# WHAT THE EXERCISE ASKS
Swap every "computer-use agent" in the material below for "desktop automation agent", leaving everything else unchanged.

# Stored items
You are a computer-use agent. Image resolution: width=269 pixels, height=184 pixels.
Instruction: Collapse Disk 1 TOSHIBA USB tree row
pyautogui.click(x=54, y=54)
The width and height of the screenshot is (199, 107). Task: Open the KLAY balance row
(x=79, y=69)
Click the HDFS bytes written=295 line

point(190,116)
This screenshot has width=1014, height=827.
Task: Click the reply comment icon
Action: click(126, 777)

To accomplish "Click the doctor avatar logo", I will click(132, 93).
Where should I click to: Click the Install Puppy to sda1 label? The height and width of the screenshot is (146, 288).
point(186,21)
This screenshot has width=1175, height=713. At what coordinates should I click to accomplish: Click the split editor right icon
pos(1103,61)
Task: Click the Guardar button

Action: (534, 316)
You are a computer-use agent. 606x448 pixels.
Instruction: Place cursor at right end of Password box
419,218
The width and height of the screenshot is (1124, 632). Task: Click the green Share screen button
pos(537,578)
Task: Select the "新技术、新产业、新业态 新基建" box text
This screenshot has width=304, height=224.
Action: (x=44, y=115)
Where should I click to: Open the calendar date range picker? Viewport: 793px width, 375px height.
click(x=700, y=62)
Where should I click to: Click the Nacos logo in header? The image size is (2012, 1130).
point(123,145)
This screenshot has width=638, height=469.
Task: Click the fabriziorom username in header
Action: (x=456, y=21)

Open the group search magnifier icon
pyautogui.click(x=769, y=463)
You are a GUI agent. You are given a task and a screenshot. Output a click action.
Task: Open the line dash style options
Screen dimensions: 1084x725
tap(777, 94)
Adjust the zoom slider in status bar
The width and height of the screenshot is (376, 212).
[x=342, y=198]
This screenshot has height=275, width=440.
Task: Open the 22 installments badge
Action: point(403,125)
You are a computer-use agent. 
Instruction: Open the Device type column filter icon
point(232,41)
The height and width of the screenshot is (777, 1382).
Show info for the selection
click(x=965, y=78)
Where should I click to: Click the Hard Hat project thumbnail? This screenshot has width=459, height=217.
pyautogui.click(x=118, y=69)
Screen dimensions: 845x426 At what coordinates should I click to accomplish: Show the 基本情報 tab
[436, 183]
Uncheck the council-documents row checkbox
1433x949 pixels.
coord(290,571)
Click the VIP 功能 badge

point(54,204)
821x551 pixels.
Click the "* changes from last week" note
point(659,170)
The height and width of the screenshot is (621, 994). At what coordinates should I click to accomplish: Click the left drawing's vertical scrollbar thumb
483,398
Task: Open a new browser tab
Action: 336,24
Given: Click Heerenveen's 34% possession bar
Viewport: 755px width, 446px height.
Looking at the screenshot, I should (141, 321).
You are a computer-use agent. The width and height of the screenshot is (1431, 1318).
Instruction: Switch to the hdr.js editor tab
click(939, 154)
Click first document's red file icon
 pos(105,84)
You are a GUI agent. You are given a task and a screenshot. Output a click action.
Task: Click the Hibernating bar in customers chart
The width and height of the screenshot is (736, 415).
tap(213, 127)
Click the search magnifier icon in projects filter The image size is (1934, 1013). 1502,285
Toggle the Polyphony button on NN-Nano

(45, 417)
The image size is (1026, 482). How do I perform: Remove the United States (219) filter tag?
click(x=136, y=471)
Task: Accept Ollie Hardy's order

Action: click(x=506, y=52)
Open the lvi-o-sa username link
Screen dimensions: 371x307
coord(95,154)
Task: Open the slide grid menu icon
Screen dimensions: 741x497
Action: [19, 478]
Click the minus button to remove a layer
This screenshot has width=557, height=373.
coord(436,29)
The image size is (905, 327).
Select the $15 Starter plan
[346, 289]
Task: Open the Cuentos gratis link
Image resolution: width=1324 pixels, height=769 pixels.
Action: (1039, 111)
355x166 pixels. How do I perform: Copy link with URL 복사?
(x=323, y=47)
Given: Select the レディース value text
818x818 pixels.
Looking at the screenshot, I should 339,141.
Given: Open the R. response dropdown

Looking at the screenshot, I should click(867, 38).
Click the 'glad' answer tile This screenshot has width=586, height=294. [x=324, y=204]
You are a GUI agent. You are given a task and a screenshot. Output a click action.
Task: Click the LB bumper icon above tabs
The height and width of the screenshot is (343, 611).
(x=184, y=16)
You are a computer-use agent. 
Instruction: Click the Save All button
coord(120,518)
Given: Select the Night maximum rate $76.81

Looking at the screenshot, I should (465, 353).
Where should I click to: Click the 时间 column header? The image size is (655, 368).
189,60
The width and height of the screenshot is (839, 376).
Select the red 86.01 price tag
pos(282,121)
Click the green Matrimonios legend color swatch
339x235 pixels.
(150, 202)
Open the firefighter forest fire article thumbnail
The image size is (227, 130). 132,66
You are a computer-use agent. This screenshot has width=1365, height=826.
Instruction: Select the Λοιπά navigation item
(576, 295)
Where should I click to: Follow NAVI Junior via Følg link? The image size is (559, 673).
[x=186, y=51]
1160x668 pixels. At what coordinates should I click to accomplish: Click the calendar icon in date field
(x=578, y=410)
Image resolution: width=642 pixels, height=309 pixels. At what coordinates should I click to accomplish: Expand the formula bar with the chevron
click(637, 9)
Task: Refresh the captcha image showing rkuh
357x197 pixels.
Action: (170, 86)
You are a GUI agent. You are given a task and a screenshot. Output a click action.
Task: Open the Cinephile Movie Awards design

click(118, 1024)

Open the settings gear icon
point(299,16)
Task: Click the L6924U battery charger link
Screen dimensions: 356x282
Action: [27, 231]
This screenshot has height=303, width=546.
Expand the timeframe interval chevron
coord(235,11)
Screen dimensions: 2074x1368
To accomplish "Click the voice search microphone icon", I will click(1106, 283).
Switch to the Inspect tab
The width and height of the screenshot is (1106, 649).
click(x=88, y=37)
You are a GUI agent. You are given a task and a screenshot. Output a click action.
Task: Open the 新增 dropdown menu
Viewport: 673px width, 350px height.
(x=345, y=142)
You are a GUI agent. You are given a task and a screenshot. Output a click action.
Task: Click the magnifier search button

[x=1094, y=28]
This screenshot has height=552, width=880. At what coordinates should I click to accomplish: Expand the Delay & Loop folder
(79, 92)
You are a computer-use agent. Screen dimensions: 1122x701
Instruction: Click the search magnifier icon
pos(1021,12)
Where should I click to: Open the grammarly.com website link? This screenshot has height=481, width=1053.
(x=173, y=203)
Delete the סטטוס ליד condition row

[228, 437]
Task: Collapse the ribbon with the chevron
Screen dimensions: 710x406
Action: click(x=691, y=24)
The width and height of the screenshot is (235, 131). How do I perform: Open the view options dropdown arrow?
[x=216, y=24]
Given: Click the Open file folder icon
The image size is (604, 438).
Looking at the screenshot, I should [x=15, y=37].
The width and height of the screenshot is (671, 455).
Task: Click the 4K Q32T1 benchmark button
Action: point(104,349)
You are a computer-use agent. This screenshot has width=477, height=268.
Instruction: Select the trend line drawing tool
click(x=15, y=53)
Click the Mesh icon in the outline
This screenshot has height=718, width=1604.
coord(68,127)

# THE RESULT
You are a desktop automation agent. Image resolution: width=269 pixels, height=184 pixels.
Instruction: Collapse Disk 1 TOSHIBA USB tree row
pyautogui.click(x=54, y=54)
The width and height of the screenshot is (199, 107). Task: Open the KLAY balance row
(x=79, y=69)
Click the HDFS bytes written=295 line

point(190,116)
This screenshot has width=1014, height=827.
Task: Click the reply comment icon
Action: click(126, 777)

To accomplish "Click the doctor avatar logo", I will click(132, 93).
Where should I click to: Click the Install Puppy to sda1 label? The height and width of the screenshot is (146, 288).
point(186,21)
This screenshot has width=1175, height=713. At what coordinates should I click to accomplish: Click the split editor right icon
pos(1103,61)
Task: Click the Guardar button

Action: (534, 316)
You are a desktop automation agent. 606x448 pixels.
Instruction: Place cursor at right end of Password box
419,218
The width and height of the screenshot is (1124, 632). Task: Click the green Share screen button
pos(537,578)
Task: Select the "新技术、新产业、新业态 新基建" box text
This screenshot has width=304, height=224.
Action: (x=44, y=115)
Where should I click to: Open the calendar date range picker? Viewport: 793px width, 375px height.
click(x=700, y=62)
Where should I click to: Click the Nacos logo in header? The image size is (2012, 1130).
point(123,145)
This screenshot has width=638, height=469.
Task: Click the fabriziorom username in header
Action: (x=456, y=21)

Open the group search magnifier icon
pyautogui.click(x=769, y=463)
You are a GUI agent. You are given a task and a screenshot. Output a click action.
Task: Open the line dash style options
Screen dimensions: 1084x725
tap(777, 94)
Adjust the zoom slider in status bar
The width and height of the screenshot is (376, 212).
[x=342, y=198]
This screenshot has height=275, width=440.
Task: Open the 22 installments badge
Action: point(403,125)
You are a desktop automation agent. 
Instruction: Open the Device type column filter icon
point(232,41)
The height and width of the screenshot is (777, 1382).
Show info for the selection
click(x=965, y=78)
Where should I click to: Click the Hard Hat project thumbnail? This screenshot has width=459, height=217.
pyautogui.click(x=118, y=69)
Screen dimensions: 845x426 At what coordinates should I click to accomplish: Show the 基本情報 tab
[436, 183]
Uncheck the council-documents row checkbox
1433x949 pixels.
coord(290,571)
Click the VIP 功能 badge

point(54,204)
821x551 pixels.
Click the "* changes from last week" note
point(659,170)
The height and width of the screenshot is (621, 994). At what coordinates should I click to accomplish: Click the left drawing's vertical scrollbar thumb
483,398
Task: Open a new browser tab
Action: 336,24
Given: Click Heerenveen's 34% possession bar
Viewport: 755px width, 446px height.
Looking at the screenshot, I should (141, 321).
You are a desktop automation agent. The width and height of the screenshot is (1431, 1318).
Instruction: Switch to the hdr.js editor tab
click(939, 154)
Click first document's red file icon
 pos(105,84)
You are a GUI agent. You are given a task and a screenshot. Output a click action.
Task: Click the Hibernating bar in customers chart
The width and height of the screenshot is (736, 415).
tap(213, 127)
Click the search magnifier icon in projects filter The image size is (1934, 1013). 1502,285
Toggle the Polyphony button on NN-Nano

(45, 417)
The image size is (1026, 482). How do I perform: Remove the United States (219) filter tag?
click(x=136, y=471)
Task: Accept Ollie Hardy's order

Action: click(x=506, y=52)
Open the lvi-o-sa username link
Screen dimensions: 371x307
coord(95,154)
Task: Open the slide grid menu icon
Screen dimensions: 741x497
Action: [19, 478]
Click the minus button to remove a layer
This screenshot has width=557, height=373.
coord(436,29)
The image size is (905, 327).
Select the $15 Starter plan
[346, 289]
Task: Open the Cuentos gratis link
Image resolution: width=1324 pixels, height=769 pixels.
Action: (1039, 111)
355x166 pixels. How do I perform: Copy link with URL 복사?
(x=323, y=47)
Given: Select the レディース value text
818x818 pixels.
Looking at the screenshot, I should 339,141.
Given: Open the R. response dropdown

Looking at the screenshot, I should click(867, 38).
Click the 'glad' answer tile This screenshot has width=586, height=294. [x=324, y=204]
You are a GUI agent. You are given a task and a screenshot. Output a click action.
Task: Click the LB bumper icon above tabs
The height and width of the screenshot is (343, 611).
(x=184, y=16)
You are a desktop automation agent. 
Instruction: Click the Save All button
coord(120,518)
Given: Select the Night maximum rate $76.81

Looking at the screenshot, I should (465, 353).
Where should I click to: Click the 时间 column header? The image size is (655, 368).
189,60
The width and height of the screenshot is (839, 376).
Select the red 86.01 price tag
pos(282,121)
Click the green Matrimonios legend color swatch
339x235 pixels.
(150, 202)
Open the firefighter forest fire article thumbnail
The image size is (227, 130). 132,66
You are a desktop automation agent. This screenshot has width=1365, height=826.
Instruction: Select the Λοιπά navigation item
(576, 295)
Where should I click to: Follow NAVI Junior via Følg link? The image size is (559, 673).
[x=186, y=51]
1160x668 pixels. At what coordinates should I click to accomplish: Click the calendar icon in date field
(x=578, y=410)
Image resolution: width=642 pixels, height=309 pixels. At what coordinates should I click to accomplish: Expand the formula bar with the chevron
click(637, 9)
Task: Refresh the captcha image showing rkuh
357x197 pixels.
Action: (170, 86)
You are a GUI agent. You are given a task and a screenshot. Output a click action.
Task: Open the Cinephile Movie Awards design

click(118, 1024)

Open the settings gear icon
point(299,16)
Task: Click the L6924U battery charger link
Screen dimensions: 356x282
Action: [27, 231]
This screenshot has height=303, width=546.
Expand the timeframe interval chevron
coord(235,11)
Screen dimensions: 2074x1368
To accomplish "Click the voice search microphone icon", I will click(1106, 283).
Switch to the Inspect tab
The width and height of the screenshot is (1106, 649).
click(x=88, y=37)
You are a GUI agent. You are given a task and a screenshot. Output a click action.
Task: Open the 新增 dropdown menu
Viewport: 673px width, 350px height.
(x=345, y=142)
You are a GUI agent. You are given a task and a screenshot. Output a click action.
Task: Click the magnifier search button

[x=1094, y=28]
This screenshot has height=552, width=880. At what coordinates should I click to accomplish: Expand the Delay & Loop folder
(79, 92)
You are a desktop automation agent. Screen dimensions: 1122x701
Instruction: Click the search magnifier icon
pos(1021,12)
Where should I click to: Open the grammarly.com website link? This screenshot has height=481, width=1053.
(x=173, y=203)
Delete the סטטוס ליד condition row

[228, 437]
Task: Collapse the ribbon with the chevron
Screen dimensions: 710x406
Action: click(x=691, y=24)
The width and height of the screenshot is (235, 131). How do I perform: Open the view options dropdown arrow?
[x=216, y=24]
Given: Click the Open file folder icon
The image size is (604, 438).
Looking at the screenshot, I should [x=15, y=37].
The width and height of the screenshot is (671, 455).
Task: Click the 4K Q32T1 benchmark button
Action: point(104,349)
You are a desktop automation agent. This screenshot has width=477, height=268.
Instruction: Select the trend line drawing tool
click(x=15, y=53)
Click the Mesh icon in the outline
This screenshot has height=718, width=1604.
coord(68,127)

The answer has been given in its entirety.